In at least one case, a user transitions from background to foreground and back to background in a short period of time. One of the things we do when transitioning to inactive state is to save the main queue context. During this save, sometimes it appears that all of the objects loaded in the main queue context will become conflicted.

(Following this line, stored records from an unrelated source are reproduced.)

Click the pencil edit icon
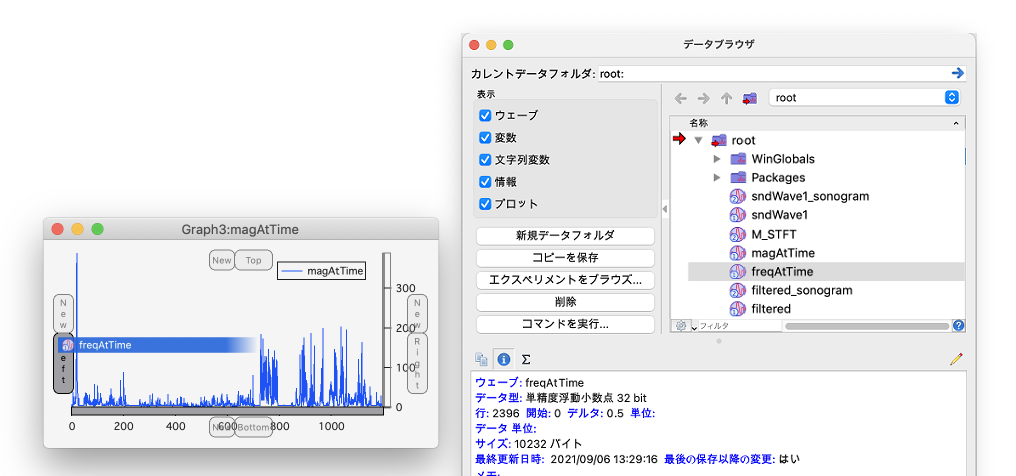This screenshot has height=476, width=1016. pyautogui.click(x=955, y=358)
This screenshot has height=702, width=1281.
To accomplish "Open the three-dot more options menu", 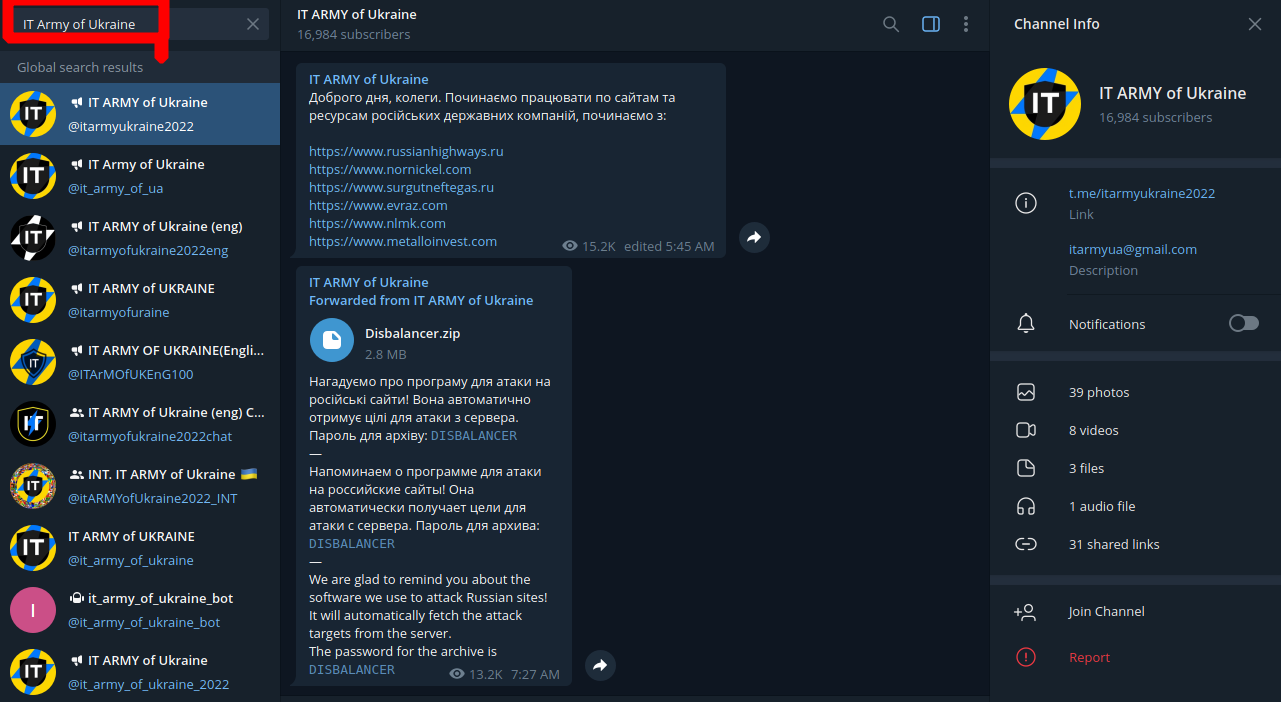I will coord(966,24).
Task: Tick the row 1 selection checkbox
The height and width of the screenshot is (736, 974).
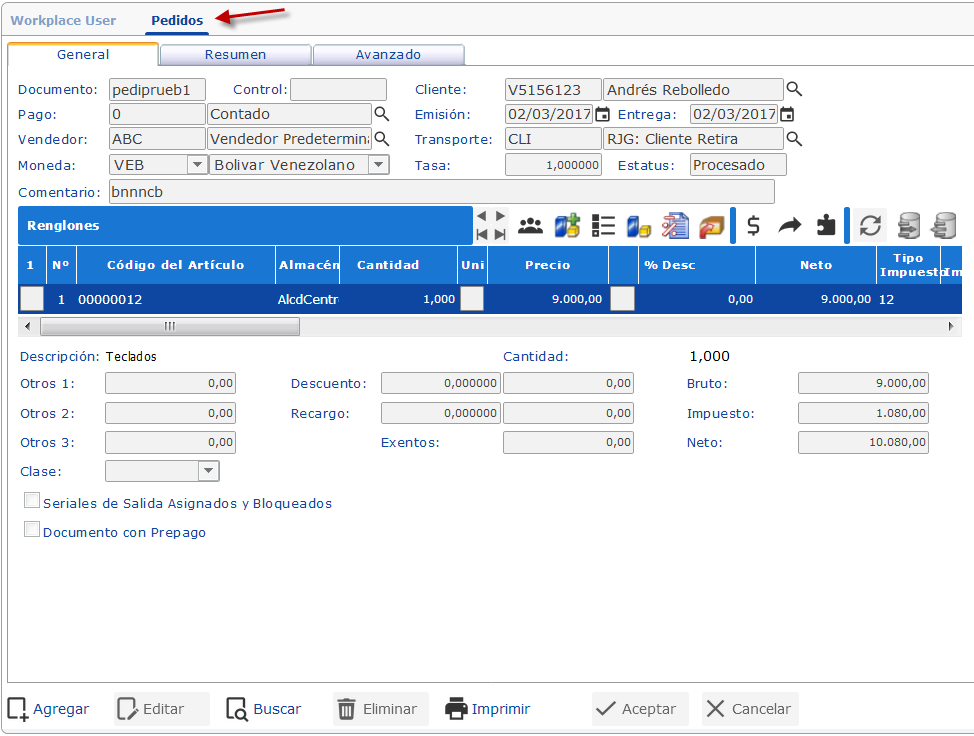Action: pyautogui.click(x=32, y=298)
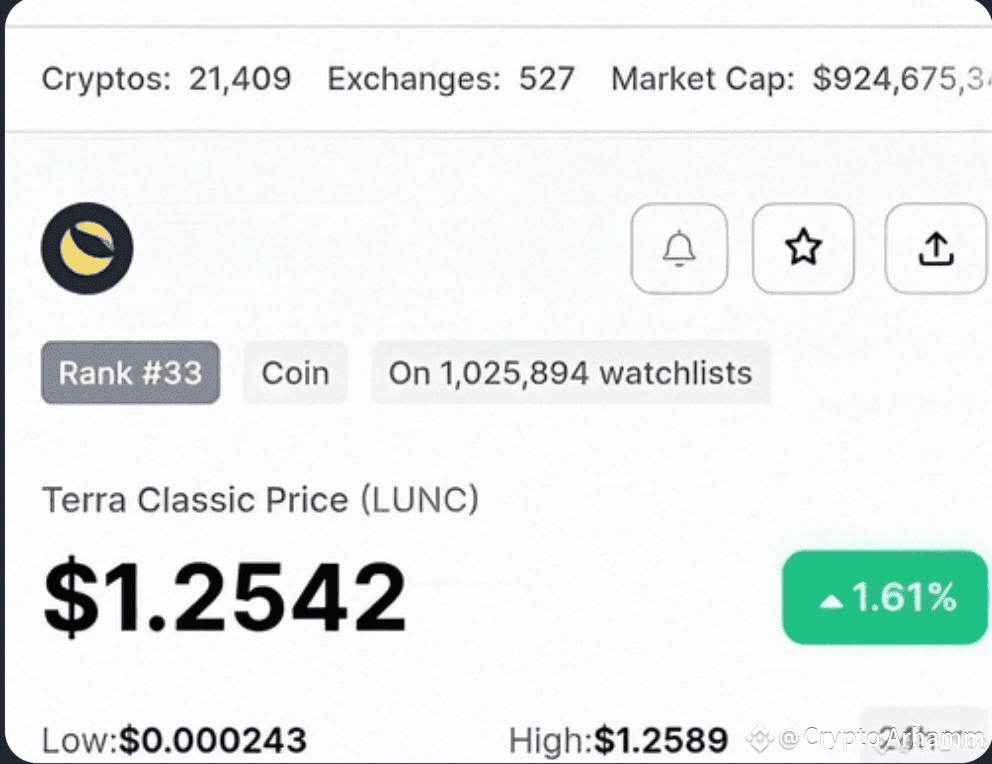The width and height of the screenshot is (992, 764).
Task: Click the @Crypto Arhamm watermark text
Action: [x=881, y=737]
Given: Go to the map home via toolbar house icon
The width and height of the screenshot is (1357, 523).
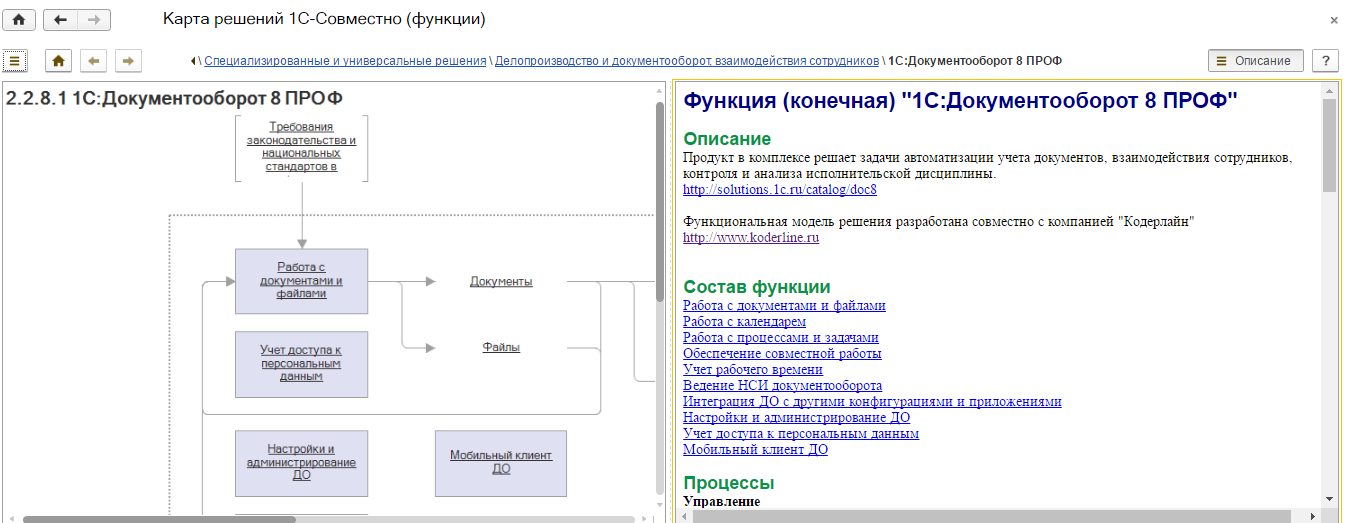Looking at the screenshot, I should (59, 61).
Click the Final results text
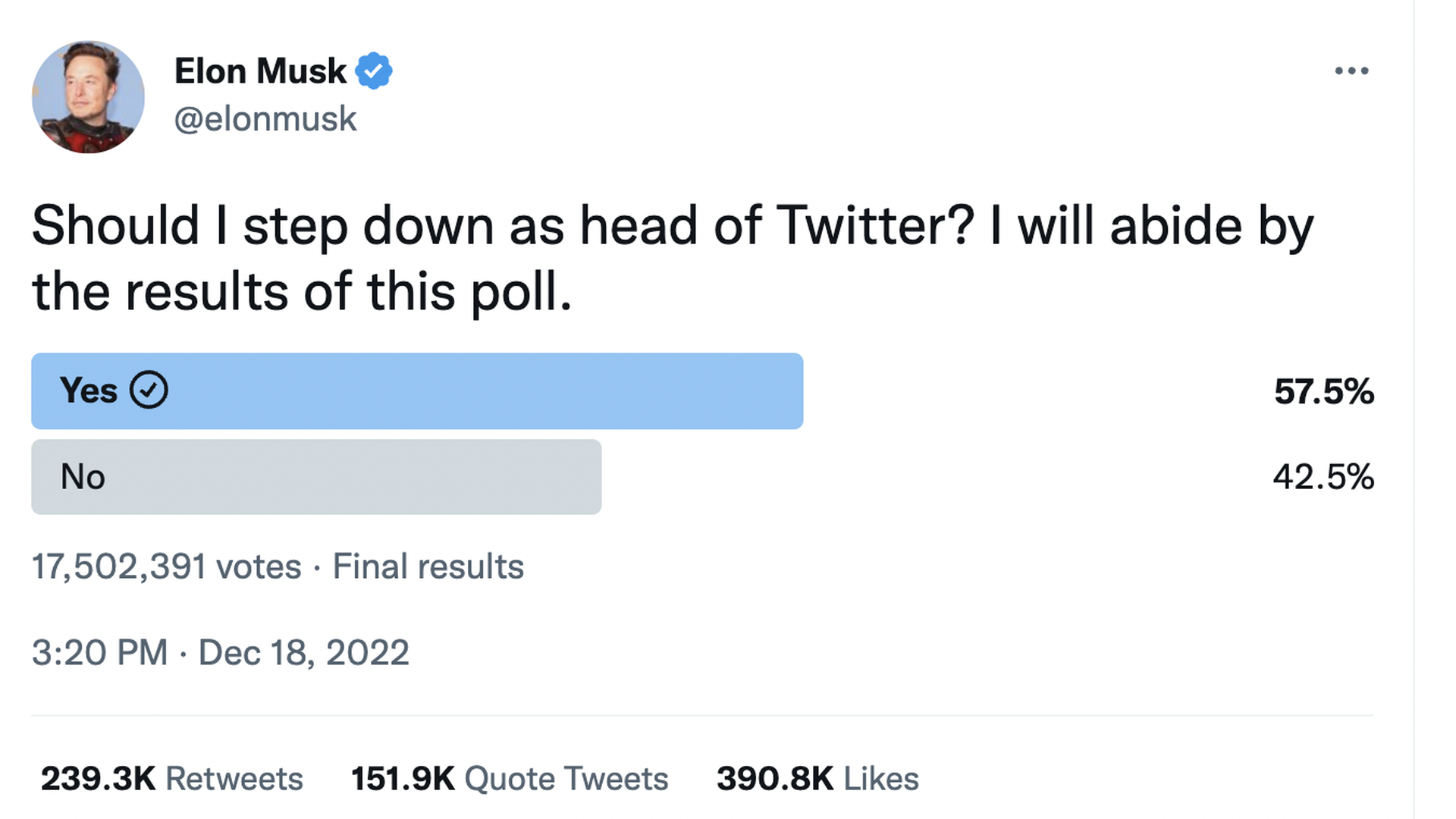The image size is (1456, 819). pyautogui.click(x=428, y=566)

When this happens, the conflicts are very odd:
Failed to save: Error Domain=NSCocoaErrorDomain Code=133020 "Could not merge changes." UserInfo={conflictList=(
"NSMergeConflict (0x11d8ec540) for NSManagedObject (0x11bf50990) with objectID '0xd00000000f340014 <x-coredata://36EBC17F-A244-4CE0-BB10-C0C5C2C3AFC1/Document/p973>' with oldVersion = 0 and newVersion = 4 and old object snapshot = { ... all attributes are null ... } and new cached row = { ... all attributes have the expected values ... }"
I've encountered merge conflicts in the past, and they're due to modifications made in two contexts simultaneously. Here, we aren't modifying simultaneously, the oldVersion value is 0 and the old object snapshot is an empty object (none of the attributes are set to a value).
Has anyone else seen this behavior? Is there an explanation for how an object could have an oldVersion = 0?
Also, the docs don't provide quite enough detail for me to understand the difference between an "object snapshot" and a "cached row".